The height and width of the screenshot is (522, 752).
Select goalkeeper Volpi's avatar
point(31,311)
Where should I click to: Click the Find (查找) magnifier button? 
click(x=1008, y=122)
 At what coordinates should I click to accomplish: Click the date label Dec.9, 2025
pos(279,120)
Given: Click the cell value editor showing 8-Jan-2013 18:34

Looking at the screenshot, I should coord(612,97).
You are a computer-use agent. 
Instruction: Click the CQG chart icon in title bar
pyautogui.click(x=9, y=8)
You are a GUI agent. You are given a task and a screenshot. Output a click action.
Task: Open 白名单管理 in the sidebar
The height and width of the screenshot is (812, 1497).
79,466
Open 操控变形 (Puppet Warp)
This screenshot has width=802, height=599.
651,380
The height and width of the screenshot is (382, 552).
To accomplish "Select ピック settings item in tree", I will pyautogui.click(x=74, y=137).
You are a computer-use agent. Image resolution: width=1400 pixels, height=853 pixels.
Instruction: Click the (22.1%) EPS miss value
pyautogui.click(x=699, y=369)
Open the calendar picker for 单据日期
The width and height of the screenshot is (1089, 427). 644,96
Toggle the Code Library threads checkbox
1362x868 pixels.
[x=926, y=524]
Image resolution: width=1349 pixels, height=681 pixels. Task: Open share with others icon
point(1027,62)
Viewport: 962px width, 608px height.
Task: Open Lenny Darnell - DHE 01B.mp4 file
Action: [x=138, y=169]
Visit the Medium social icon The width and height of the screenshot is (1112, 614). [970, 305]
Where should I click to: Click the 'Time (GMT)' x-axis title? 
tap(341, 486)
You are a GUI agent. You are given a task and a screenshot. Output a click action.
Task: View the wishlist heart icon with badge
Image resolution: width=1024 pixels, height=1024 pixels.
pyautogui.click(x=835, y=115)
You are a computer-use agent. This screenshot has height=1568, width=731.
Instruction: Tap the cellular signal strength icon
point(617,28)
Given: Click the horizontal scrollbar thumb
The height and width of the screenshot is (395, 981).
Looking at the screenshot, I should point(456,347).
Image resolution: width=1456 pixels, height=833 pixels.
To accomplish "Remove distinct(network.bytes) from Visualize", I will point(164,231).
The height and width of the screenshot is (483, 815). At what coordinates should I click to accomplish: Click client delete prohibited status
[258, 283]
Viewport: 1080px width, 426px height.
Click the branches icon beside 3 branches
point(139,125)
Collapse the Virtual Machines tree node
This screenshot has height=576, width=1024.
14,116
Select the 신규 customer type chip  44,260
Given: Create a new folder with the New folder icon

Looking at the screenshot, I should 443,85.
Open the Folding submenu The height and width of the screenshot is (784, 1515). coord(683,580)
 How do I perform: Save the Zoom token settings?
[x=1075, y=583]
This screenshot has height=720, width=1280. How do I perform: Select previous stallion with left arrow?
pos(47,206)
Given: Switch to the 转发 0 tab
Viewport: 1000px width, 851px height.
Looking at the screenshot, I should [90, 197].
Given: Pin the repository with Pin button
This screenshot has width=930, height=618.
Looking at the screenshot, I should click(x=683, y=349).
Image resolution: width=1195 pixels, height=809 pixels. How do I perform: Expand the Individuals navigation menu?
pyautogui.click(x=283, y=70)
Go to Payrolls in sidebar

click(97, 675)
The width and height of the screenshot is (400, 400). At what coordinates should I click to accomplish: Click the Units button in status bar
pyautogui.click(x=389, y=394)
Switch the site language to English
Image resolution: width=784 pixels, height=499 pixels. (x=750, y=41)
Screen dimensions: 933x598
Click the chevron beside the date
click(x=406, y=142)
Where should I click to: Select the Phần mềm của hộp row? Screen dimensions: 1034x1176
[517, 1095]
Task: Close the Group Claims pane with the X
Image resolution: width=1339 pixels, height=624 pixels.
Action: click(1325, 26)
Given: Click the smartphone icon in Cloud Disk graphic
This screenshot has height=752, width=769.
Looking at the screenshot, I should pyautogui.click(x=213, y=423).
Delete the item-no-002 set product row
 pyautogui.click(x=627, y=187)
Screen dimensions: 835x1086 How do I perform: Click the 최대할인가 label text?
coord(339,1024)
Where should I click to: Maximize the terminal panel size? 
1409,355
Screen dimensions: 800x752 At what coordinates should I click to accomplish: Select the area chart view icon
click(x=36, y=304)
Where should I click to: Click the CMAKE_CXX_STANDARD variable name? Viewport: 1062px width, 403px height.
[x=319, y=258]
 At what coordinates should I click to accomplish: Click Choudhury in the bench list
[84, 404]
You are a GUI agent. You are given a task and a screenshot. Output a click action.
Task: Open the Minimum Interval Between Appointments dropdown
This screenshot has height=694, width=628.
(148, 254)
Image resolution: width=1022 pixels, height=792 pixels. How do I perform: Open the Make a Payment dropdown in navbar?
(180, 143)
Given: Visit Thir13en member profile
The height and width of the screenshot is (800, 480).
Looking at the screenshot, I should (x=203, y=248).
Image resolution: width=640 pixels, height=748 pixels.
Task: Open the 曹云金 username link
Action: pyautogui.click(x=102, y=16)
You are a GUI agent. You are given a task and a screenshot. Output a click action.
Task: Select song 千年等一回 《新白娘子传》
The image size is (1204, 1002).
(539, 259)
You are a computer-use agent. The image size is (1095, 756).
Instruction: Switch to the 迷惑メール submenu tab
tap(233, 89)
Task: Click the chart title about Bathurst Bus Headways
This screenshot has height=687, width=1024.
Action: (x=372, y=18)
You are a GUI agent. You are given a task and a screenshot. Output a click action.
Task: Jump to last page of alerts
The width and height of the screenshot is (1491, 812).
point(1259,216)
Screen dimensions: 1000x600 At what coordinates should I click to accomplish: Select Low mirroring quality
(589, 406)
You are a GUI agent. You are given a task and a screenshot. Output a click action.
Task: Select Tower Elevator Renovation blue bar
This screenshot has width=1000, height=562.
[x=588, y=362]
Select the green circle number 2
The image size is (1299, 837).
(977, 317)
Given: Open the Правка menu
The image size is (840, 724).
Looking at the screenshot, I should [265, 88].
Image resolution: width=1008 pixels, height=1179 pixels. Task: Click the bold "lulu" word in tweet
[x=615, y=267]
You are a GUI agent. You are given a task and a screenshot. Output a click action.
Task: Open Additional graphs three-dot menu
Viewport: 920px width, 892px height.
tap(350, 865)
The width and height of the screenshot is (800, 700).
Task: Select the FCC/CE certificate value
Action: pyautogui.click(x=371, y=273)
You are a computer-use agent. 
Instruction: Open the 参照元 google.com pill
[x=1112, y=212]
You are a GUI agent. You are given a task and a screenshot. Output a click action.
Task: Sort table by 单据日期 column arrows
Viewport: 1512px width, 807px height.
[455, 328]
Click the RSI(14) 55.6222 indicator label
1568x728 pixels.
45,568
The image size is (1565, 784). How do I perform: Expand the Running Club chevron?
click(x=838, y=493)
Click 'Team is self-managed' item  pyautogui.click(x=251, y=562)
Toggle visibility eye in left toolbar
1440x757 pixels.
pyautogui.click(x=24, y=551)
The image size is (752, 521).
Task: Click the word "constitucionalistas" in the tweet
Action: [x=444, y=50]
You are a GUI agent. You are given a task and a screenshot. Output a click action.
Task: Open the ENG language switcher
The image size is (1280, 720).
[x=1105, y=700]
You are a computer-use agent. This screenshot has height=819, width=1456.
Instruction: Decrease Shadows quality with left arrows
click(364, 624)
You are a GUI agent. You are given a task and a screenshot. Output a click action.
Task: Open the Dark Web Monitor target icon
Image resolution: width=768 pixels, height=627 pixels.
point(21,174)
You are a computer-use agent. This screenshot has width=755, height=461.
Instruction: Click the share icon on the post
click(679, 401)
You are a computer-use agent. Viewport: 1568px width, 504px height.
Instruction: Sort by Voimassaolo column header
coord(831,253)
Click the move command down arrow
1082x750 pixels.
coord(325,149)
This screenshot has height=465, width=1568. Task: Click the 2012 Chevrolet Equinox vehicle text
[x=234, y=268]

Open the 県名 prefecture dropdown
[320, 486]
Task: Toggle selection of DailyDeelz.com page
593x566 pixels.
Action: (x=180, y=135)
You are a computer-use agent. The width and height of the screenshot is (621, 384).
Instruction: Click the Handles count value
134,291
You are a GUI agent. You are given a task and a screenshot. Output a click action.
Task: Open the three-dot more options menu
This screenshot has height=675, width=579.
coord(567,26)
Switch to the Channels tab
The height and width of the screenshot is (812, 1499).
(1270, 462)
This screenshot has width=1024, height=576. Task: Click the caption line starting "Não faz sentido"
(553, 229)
○ ○ ○
» EXERCISE AIM:
Exactly the lines from the one containing "Task: Toggle selection of DailyDeelz.com page" through the final line of the records above are needed, copied word for word.

» EXERCISE RESULT:
Task: Toggle selection of DailyDeelz.com page
593x566 pixels.
Action: (x=180, y=135)
You are a computer-use agent. The width and height of the screenshot is (621, 384).
Instruction: Click the Handles count value
134,291
You are a GUI agent. You are given a task and a screenshot. Output a click action.
Task: Open the three-dot more options menu
This screenshot has height=675, width=579.
coord(567,26)
Switch to the Channels tab
The height and width of the screenshot is (812, 1499).
(1270, 462)
This screenshot has width=1024, height=576. Task: Click the caption line starting "Não faz sentido"
(553, 229)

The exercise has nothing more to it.